EXERCISE DETAILS: Which lines below hold the word "computer"? Copy all of them.

Excerpts from a dataset
• • • • •
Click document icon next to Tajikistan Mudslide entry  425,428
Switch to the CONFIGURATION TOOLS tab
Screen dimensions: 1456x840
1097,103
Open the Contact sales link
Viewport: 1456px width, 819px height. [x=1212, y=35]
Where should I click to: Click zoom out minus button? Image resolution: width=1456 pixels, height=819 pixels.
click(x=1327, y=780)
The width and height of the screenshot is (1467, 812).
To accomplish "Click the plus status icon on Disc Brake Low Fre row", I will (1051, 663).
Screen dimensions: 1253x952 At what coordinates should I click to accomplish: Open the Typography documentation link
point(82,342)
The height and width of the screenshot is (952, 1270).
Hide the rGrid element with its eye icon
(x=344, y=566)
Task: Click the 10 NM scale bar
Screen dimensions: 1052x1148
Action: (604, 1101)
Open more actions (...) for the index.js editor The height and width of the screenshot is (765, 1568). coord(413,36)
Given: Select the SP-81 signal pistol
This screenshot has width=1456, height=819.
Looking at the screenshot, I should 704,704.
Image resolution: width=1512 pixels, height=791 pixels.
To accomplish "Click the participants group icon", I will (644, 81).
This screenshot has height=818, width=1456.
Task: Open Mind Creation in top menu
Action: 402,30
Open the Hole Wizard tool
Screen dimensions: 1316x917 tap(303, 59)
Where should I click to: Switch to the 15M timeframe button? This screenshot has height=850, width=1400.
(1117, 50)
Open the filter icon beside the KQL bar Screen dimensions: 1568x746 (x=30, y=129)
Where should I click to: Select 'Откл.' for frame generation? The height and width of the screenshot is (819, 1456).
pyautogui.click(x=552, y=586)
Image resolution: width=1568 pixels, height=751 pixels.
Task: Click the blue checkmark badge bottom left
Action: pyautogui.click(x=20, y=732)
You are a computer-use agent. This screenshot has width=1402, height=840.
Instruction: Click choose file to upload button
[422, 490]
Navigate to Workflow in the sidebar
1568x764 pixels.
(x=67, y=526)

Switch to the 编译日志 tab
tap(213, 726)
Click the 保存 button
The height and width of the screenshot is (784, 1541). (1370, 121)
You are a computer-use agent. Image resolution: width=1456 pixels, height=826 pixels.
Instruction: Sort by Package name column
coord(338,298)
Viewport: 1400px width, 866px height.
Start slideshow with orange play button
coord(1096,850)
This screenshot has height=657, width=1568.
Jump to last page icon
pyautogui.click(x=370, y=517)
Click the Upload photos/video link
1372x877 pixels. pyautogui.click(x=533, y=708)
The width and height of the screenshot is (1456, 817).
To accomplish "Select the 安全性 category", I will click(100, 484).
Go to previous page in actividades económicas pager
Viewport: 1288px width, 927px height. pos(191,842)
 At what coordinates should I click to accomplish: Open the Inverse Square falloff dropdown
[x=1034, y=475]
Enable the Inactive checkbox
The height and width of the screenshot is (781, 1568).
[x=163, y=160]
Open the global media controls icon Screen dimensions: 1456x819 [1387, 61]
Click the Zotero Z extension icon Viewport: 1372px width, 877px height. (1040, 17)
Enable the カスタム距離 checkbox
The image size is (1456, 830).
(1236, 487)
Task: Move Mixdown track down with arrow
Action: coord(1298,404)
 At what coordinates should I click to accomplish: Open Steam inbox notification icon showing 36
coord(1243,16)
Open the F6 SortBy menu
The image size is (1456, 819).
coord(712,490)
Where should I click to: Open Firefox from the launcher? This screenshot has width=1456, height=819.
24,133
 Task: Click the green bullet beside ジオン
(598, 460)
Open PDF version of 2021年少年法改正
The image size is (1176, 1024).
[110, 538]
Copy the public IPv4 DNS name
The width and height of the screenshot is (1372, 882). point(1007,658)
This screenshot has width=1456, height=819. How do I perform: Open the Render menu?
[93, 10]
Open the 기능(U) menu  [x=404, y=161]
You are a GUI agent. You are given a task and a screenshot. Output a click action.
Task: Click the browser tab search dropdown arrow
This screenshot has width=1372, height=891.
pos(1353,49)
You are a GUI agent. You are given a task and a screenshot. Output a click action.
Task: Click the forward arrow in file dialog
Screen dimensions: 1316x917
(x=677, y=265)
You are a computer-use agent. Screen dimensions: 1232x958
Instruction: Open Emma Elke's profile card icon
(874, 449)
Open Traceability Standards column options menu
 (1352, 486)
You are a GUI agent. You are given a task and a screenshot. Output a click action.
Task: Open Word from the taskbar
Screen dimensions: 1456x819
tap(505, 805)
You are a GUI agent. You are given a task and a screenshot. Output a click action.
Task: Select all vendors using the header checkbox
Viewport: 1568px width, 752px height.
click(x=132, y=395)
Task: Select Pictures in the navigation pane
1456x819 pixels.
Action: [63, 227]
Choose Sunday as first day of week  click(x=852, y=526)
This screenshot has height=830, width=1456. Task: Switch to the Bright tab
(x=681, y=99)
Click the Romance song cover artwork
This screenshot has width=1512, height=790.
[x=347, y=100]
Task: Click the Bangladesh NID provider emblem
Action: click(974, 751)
• • • • •
YOUR RESPONSE:
You are a computer-use agent. This screenshot has width=1402, height=840.
You are a computer-use agent. Image resolution: width=1456 pixels, height=826 pixels.
You are a computer-use agent. Screen dimensions: 1232x958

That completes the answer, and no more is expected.